Adapted from PyTorch Quickstart to use CIFAR10 dataset instead of FashionMNIST.
Code for processing data samples can get messy and hard to maintain
We ideally want our dataset code to be decoupled from our model training code for better readability and modularity.
PyTorch Data Primitives
PyTorch provides two data primitives:
torch.utils.data.DataLoader and
torch.utils.data.Dataset
that allow you to use pre-loaded datasets as well as your own data.
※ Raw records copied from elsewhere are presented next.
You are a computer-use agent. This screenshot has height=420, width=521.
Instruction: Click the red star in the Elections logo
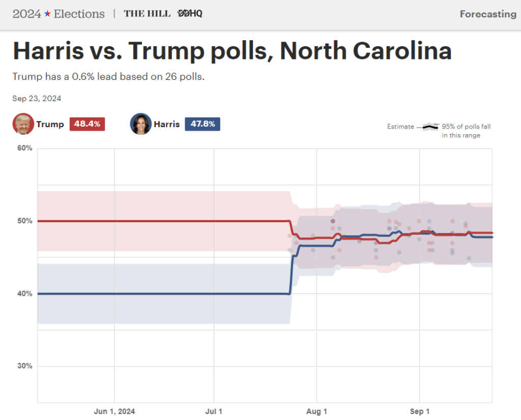coord(47,14)
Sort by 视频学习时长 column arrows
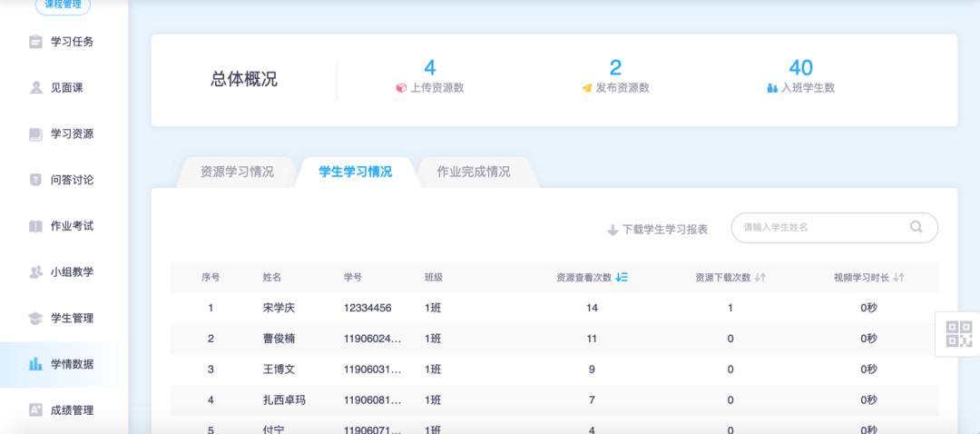980x434 pixels. [x=898, y=278]
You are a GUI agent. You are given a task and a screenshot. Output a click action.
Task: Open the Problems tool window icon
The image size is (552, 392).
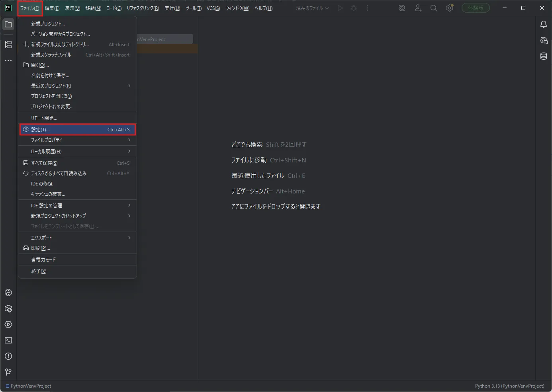coord(8,356)
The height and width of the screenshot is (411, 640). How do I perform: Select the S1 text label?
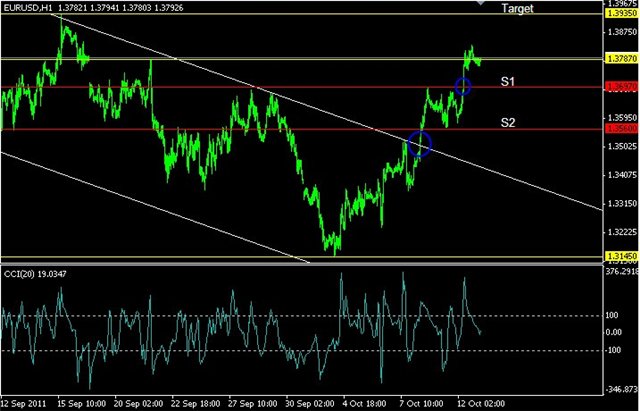(x=509, y=80)
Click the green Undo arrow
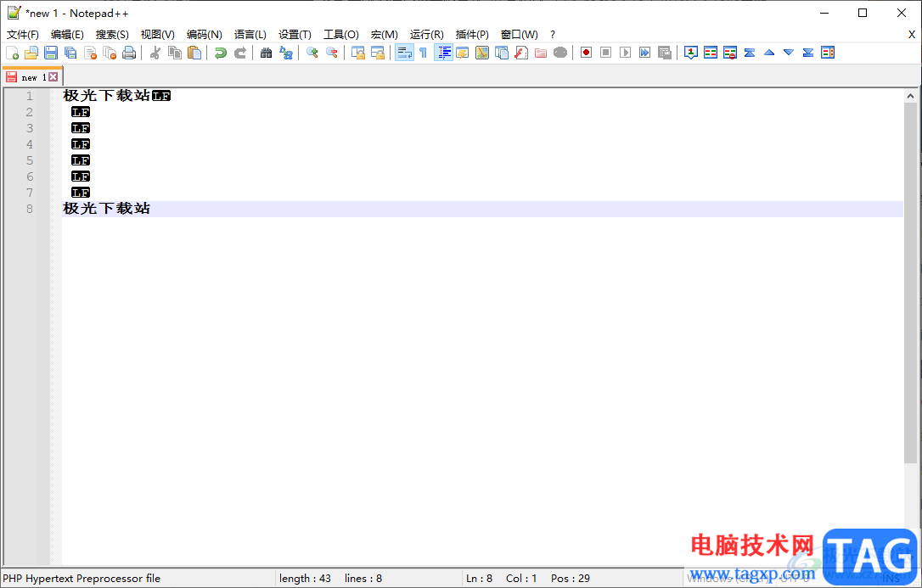The image size is (922, 588). pos(221,53)
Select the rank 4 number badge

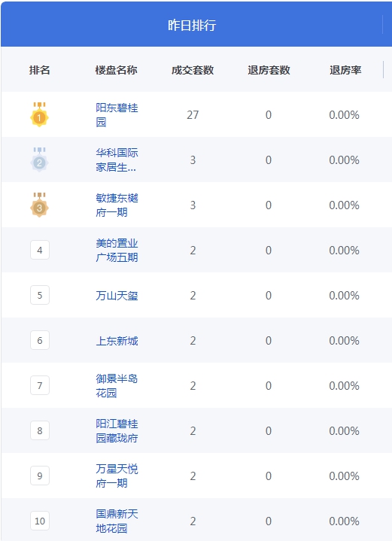[40, 250]
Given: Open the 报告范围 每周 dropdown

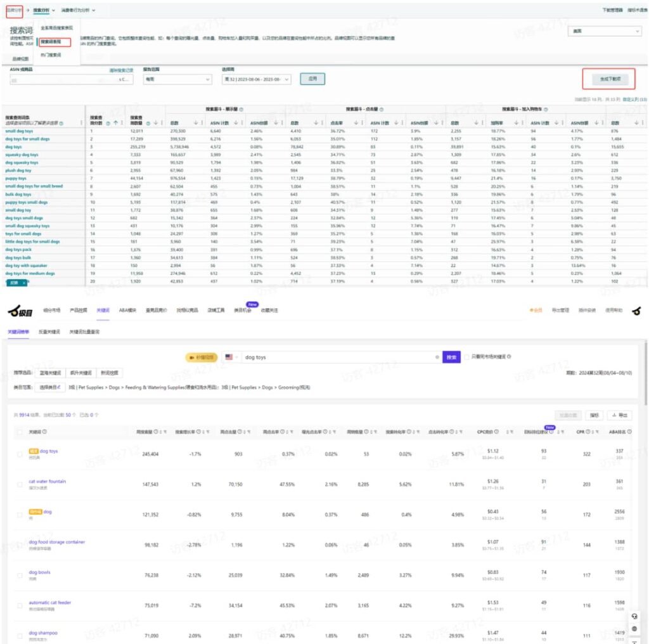Looking at the screenshot, I should [x=176, y=79].
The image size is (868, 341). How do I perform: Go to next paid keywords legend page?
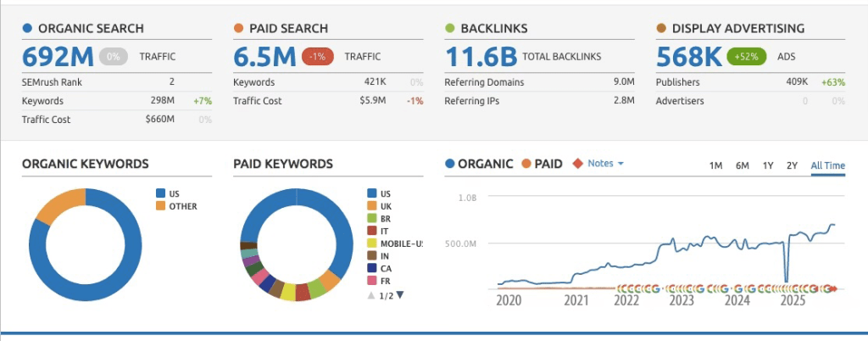coord(400,295)
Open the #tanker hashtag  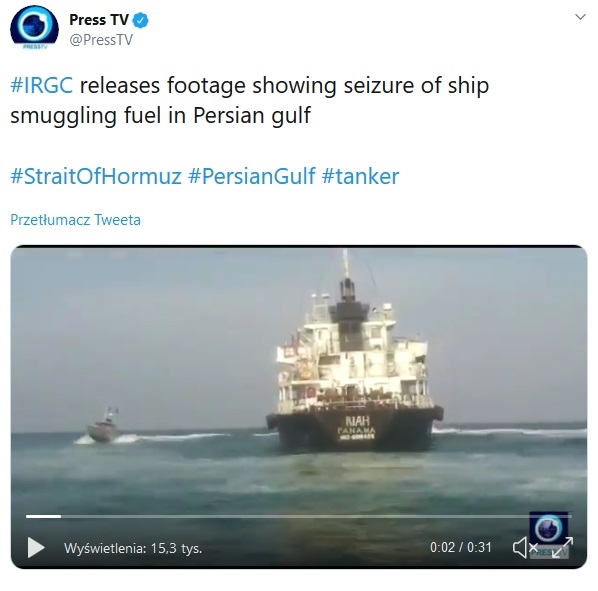[x=360, y=176]
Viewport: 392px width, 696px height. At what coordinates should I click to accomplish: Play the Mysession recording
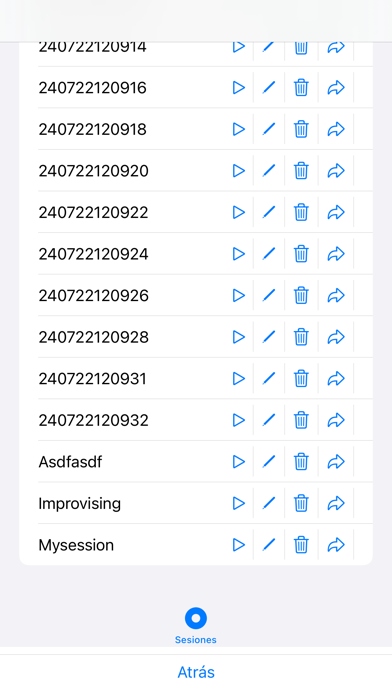pyautogui.click(x=239, y=545)
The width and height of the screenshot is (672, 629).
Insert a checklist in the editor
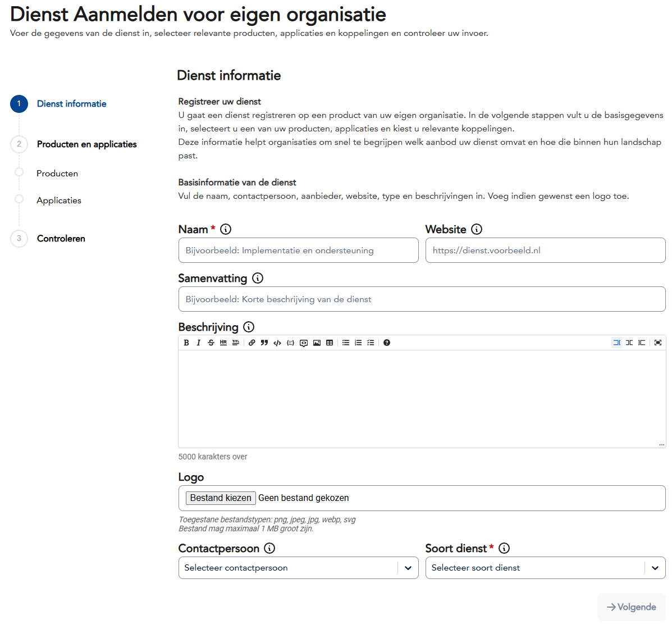coord(371,343)
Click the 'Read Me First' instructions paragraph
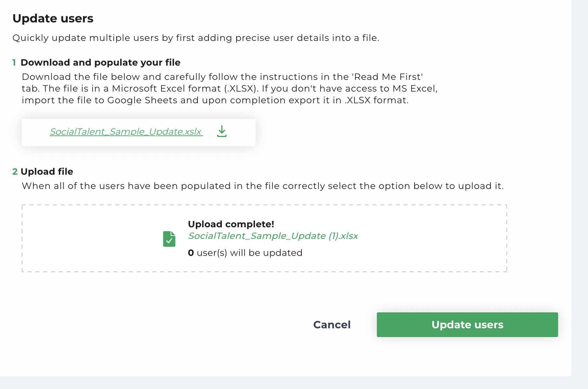 (x=230, y=88)
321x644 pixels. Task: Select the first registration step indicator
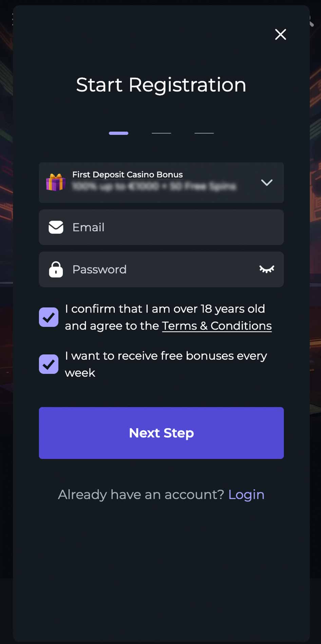[x=118, y=133]
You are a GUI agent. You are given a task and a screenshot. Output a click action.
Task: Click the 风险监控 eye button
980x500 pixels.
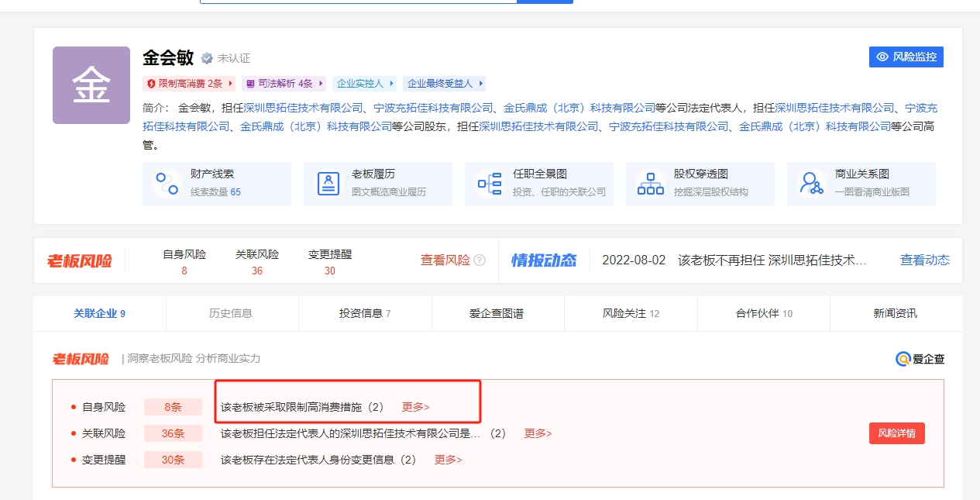906,57
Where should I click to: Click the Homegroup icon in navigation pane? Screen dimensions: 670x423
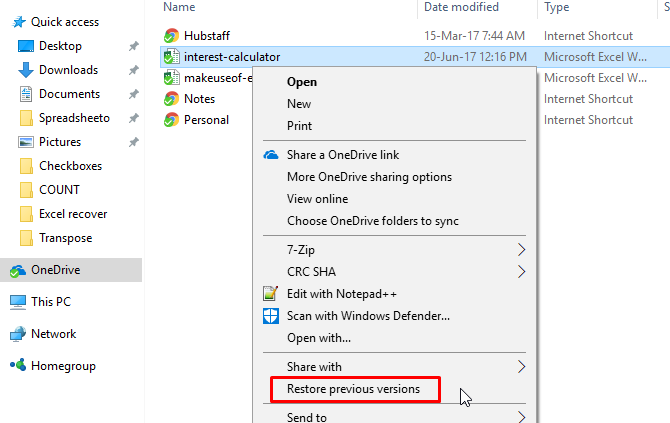(x=17, y=366)
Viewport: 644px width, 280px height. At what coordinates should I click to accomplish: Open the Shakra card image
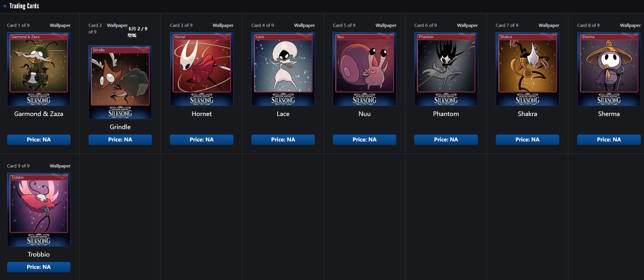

Dataset stores the samples and their corresponding labels, and
DataLoader wraps an iterable around the Dataset to enable easy access to the samples.
Note
An iterable is a Python object capable of returning its members one at a time. It must implement the __iter__ method or the __getitem__ method. See Iterators for more details.
Pre-loaded Datasets
PyTorch provides a number of pre-loaded datasets (such as FashionMNIST or CIFAR10) that subclass torch.utils.data.Dataset and implement functions specific to the particular data.
They can be used to prototype and benchmark your model.
In this case we simply use the ToTensor transform which converts the image from a (H x W x C) shape to a (C x H x W) shape and converts the pixel values from [0,255] to a torch.FloatTensor in the range [0.0, 1.0].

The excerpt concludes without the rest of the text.